Byline: Red River County, Texas — July 2025
In a discovery that has stunned first responders and ignited hope across the country, a 13-year-old girl believed to be one of the 27 missing from the Camp Wrenwood disaster has been found alive — clinging to a tree in waist-high floodwater nearly 17 miles downstream from the original site.
Rescue teams spotted the girl from a National Guard drone late Tuesday evening. She was barefoot, covered in bruises and mud, and had been trapped for more than 48 hours, sustained only by rainfall and water from tree leaves.
But it’s what she said after being pulled to safety that is now changing everything about the case.
“They’re still there,” she whispered. “But not where anyone’s been looking.”
🆘 Survivor Identified
Authorities have confirmed the girl is Eva Salgado, a camper from El Paso who disappeared with her group during the flash flood that destroyed most of Camp Wrenwood's lower cabins.
Eva is currently in stable condition at a nearby hospital and has begun giving limited but critical details about the night of the flood — and where the others may have ended up.
📍 Her Testimony: “We Ran Toward the Forest, Not Away”
According to Eva’s initial statement — shared through a child advocate — the flood hit much earlier than campers were told it would. As the water surged through the main cabins, a counselor reportedly told a group of girls to “head uphill toward the forest tunnels,” not toward the designated evacuation point.
“We didn’t go where they think we did,” Eva said. “We found a place to hide… and someone told us to stay quiet.”
This conflicts with earlier official accounts, which claimed all campers were directed toward higher ground behind the mess hall.

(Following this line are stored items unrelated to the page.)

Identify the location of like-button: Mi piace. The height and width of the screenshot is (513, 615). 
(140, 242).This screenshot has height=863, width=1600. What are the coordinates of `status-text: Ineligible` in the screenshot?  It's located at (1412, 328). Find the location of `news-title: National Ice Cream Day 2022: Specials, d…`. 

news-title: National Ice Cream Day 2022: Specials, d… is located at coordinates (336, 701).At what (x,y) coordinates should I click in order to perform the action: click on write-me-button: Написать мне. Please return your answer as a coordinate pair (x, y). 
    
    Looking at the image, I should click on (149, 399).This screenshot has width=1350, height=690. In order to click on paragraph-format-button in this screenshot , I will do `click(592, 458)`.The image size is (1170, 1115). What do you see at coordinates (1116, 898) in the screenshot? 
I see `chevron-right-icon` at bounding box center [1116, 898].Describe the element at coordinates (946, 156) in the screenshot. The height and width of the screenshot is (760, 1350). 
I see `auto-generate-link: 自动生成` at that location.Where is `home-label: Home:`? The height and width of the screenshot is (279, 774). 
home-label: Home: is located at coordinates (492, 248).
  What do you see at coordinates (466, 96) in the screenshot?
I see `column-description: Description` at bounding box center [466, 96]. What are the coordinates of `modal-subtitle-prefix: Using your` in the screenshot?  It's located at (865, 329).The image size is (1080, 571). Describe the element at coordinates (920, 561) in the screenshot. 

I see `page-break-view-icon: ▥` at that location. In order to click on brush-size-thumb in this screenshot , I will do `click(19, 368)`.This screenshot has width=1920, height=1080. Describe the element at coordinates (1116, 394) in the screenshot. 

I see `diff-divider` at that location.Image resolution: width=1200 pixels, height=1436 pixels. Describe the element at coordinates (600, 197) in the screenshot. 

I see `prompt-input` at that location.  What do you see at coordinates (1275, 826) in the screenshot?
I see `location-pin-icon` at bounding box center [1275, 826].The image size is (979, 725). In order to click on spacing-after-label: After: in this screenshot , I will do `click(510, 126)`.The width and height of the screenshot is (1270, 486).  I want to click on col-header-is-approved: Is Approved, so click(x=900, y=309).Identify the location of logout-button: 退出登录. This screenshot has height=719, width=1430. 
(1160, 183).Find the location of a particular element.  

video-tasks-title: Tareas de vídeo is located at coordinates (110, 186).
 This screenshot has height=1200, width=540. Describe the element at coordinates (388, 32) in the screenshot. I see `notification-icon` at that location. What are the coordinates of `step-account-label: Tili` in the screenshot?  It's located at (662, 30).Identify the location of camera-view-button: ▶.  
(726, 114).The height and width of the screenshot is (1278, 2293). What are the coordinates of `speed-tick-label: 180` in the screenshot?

🚨 New Search Zone Revealed
As a result of Eva’s statement, law enforcement has designated a new 3-mile radius deep in the wooded hills northwest of Camp Wrenwood as a priority search zone.
Already, search dogs and thermal imaging drones have been deployed. Early thermal scans reportedly picked up unconfirmed heat signatures near a collapsed ranger station — believed to be abandoned since 2017.
💬 Emotional Reaction from Families
Dozens of families gathered near the field hospital in stunned silence as Eva was brought in by medevac. Some collapsed into tears; others formed a prayer circle nearby.
“She’s alive,” said one mother. “That means our daughters might be too.”
#EvaSurvived and #FindThe26 are now trending on social media, sparking nationwide calls to triple the resources for the search.
👁️ What Happens Next
FBI and Texas Rangers are now treating the case as a possible multi-phase event, not just a flood-related tragedy — but potentially involving negligence or intentional misdirection.
Eva’s full debrief will be recorded in the next 48 hours after trauma specialists clear her for extended interviews.
🔚 Bottom Line
One girl has been found.
She is alive.
And what she said may bring 26 others home.